COSÌ, mentre il ministro Franceschini ha definito «un dolore la chiusura di cinema e teatri» come se non fosse stato lui uno dei promotori dell’iniziativa, un gruppo di persone la cui attività ruota attorno al cinema Anteo di Milano ha deciso di scrivere a lui e al Primo Ministro le poche righe riportate qui sopra, chiedendo a chi opera nell’ambito dello spettacolo di sottoscriverle. In meno di 24 ore oltre 12 mila tra registi, attori, esercenti, tecnici, uffici stampa, lavoratori dello spettacolo in genere, giornalisti del settore e spettatori lo hanno fatto.

RIBADENDO che pare sempre un po’ corporativo difendere ogni singola attività che subisce limitazioni governative causa Covid, questo non vale per il provvedimento che ha chiuso cinema e teatri. Non solo perché micidiale per il settore (e questo vale anche per altri), ma perché scriteriato visto che tutte le rigide norme di prevenzione sono state ampiamente garantite, oltre al fatto che purtroppo di questi tempi non sono molti quelli che puntano su teatri e cinema per uscire di casa. Sarebbe bastata solo una maggiore attenzione ai dati. Ma non lo si può pretendere da chi, al comando, ha solo sperato nello stellone italico per quattro mesi senza pensare a come affrontare seriamente la seconda ondata. Tra le migliaia di firmatari della petizione Giovanni Storti che dice «cinema e teatri sono tra i luoghi più sicuri dopo le traversate transoceaniche in solitaria e i santoni nella grotta, e sono gli unici posti che ci fanno veramente sognare. Come si fa a chiudere i posti che ci fanno sognare? Ripensateci, sono posti che alzano il livello dell’anima».

ALTRO firmatario Gianni Canova che afferma «siamo all’atrofia dell’immaginazione. Di fronte a un problema complesso continuiamo a dare risposte semplici a tutti. Perché non si elabora, per esempio perché non fare aprire la domenica…». Per Piera Detassis «si doveva maggiormente lavorare sulla diversificazione di orari etc. Comprendo e temo la pandemia e va rispettata la paura come i provvedimenti, ma questa sorta di rivolta almeno è servita a mettere in primo piano il cinema il teatro, lo spettacolo come un bene primario, ci ha fatto capire meglio che si tratta di qualcosa che serve. Tra l’altro questa volta è una categoria fatta non solo di nomi famosi. Il Covid mi fa paura, ma mi fa paura anche il deserto culturale». Detassis cita anche l’unione nazionale di interpreti dell’audiovisivo, teatro e spettacoli dal vivo (Unita) che a sua volta ha inviato un messaggio per protestare contro la chiusura affermando «non siamo solo tempo libero, siamo lavoro e molto di più».
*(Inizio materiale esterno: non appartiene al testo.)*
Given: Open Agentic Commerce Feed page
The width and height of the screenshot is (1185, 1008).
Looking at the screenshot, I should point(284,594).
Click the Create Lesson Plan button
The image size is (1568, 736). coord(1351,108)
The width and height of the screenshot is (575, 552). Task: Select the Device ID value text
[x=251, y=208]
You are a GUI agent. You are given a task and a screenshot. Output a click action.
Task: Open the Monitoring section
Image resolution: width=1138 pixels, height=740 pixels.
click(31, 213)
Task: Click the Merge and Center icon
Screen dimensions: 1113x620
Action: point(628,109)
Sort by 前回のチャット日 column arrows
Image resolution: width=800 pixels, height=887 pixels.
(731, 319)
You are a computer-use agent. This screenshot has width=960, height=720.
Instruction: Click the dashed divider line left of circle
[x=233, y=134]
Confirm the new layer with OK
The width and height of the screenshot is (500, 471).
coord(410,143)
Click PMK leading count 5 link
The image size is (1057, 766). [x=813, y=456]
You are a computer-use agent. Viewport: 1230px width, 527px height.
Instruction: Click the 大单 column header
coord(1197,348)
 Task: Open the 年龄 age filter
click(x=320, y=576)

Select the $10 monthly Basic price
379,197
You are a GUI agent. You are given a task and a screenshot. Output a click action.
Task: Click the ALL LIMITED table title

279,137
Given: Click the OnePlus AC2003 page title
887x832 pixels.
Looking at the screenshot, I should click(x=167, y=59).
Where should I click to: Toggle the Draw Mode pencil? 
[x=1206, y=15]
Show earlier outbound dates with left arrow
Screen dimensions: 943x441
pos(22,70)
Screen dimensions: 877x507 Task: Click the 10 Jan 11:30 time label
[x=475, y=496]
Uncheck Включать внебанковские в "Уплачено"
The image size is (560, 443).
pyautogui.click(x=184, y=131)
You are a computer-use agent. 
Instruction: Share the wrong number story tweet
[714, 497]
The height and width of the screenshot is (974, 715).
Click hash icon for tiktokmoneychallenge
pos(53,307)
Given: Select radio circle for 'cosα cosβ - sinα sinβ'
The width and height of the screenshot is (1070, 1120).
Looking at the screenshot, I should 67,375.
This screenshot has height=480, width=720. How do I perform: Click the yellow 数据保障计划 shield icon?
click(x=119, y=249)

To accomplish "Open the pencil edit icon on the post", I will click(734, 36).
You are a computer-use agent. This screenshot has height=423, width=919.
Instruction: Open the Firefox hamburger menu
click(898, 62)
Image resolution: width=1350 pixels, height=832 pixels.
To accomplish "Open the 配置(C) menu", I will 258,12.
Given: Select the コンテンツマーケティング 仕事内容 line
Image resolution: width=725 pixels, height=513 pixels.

Così, mentre le pratiche religiose potranno continuare, le pratiche laiche non meno spirituali, culturali e mentali vengono invece destinate al silenzio barricandosi con pigrizia ideologica dietro l’alibi della salute da preservare. Per dirla con una frase di Eugene Ionesco maestro del teatro dell’assurdo (talvolta attribuita a Woody Allen), «Dio è morto, Marx pure, e anche io non mi sento molto bene». Ma non si tratta di effetto Coronavirus bensì di effetto Dpcm con avallo del ministro Franceschini.